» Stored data

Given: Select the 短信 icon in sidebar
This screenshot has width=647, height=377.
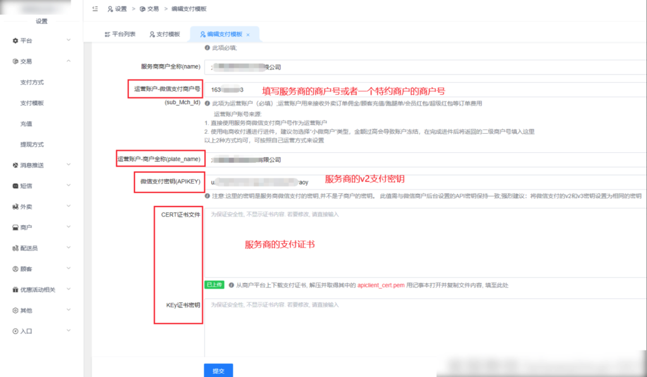Looking at the screenshot, I should click(x=14, y=186).
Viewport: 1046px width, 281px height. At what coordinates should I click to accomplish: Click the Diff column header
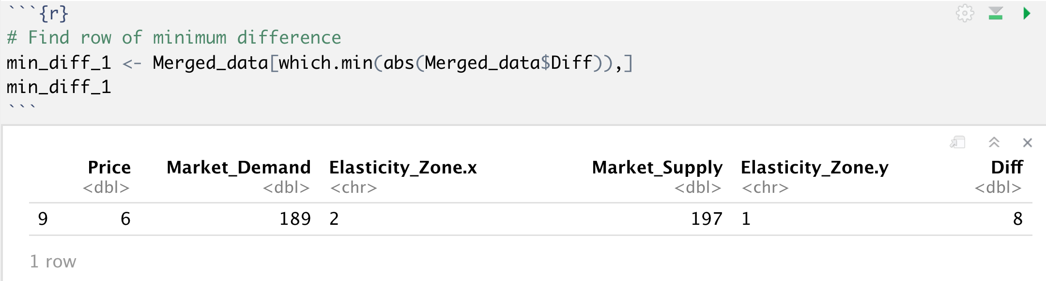click(x=1006, y=168)
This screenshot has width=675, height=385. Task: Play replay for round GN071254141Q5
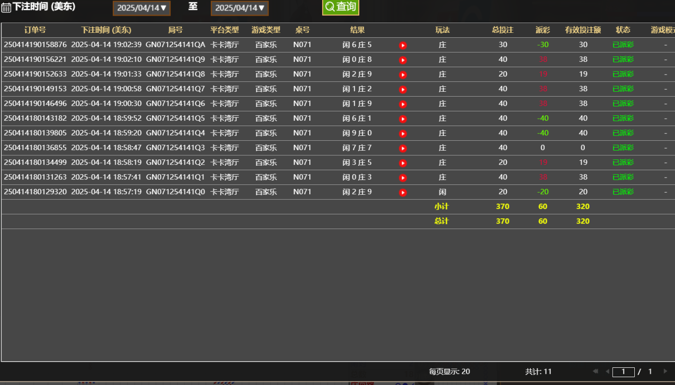point(403,119)

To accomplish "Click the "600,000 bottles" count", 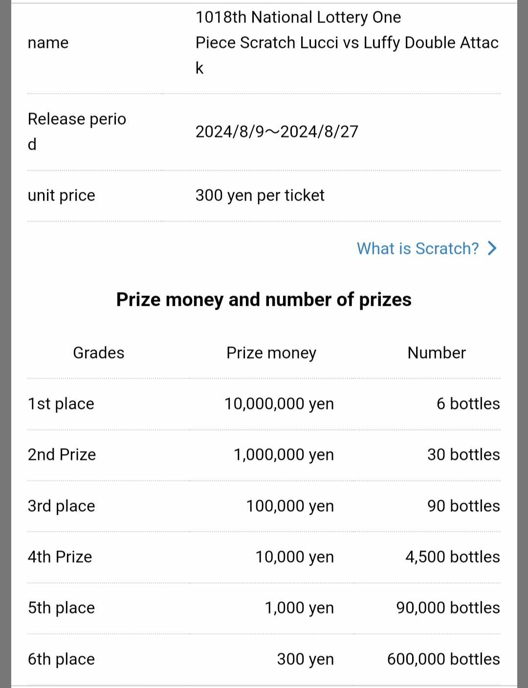I will 443,659.
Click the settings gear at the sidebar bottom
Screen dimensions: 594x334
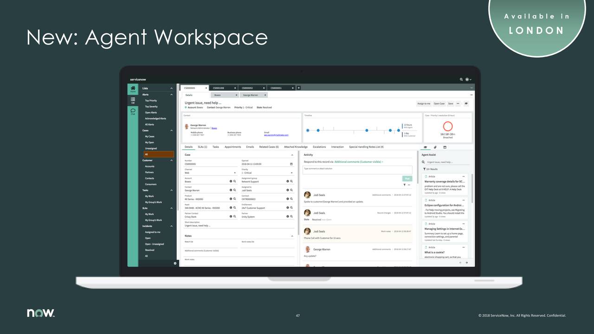(175, 263)
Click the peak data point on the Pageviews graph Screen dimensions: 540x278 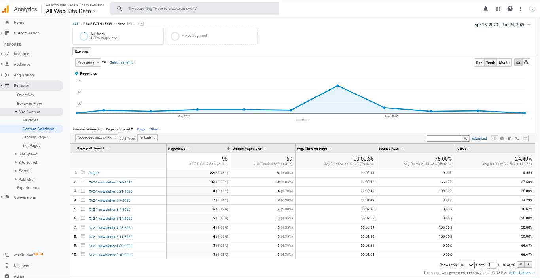(337, 85)
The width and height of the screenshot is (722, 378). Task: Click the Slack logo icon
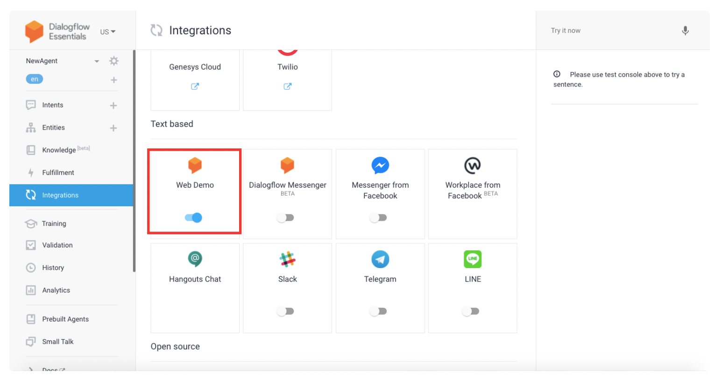[x=287, y=259]
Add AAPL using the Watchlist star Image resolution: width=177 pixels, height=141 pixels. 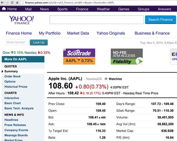[106, 79]
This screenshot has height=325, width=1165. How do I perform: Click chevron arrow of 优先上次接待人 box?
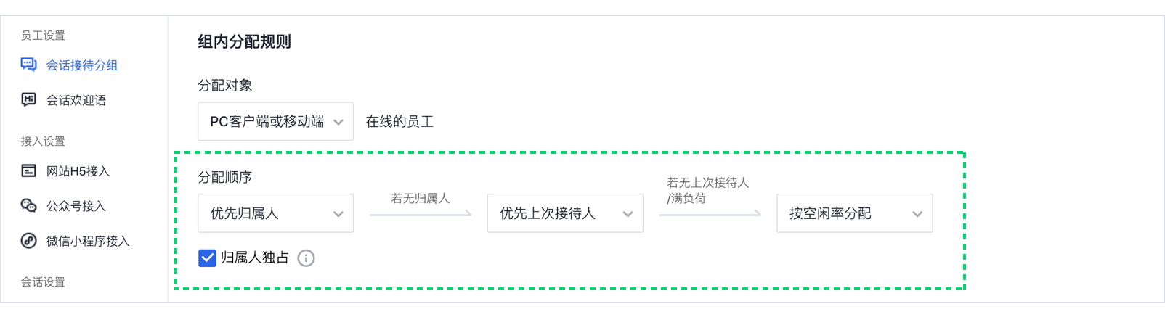(x=628, y=214)
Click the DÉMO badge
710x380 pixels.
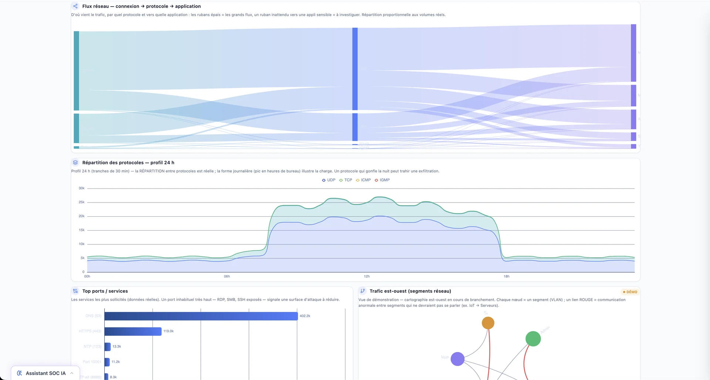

» WORK TASK
When a line of the records includes "sidebar", that line belongs in the answer.

» RESPONSE
Given: Select the 短信 icon in sidebar
Click the settings gear at the sidebar bottom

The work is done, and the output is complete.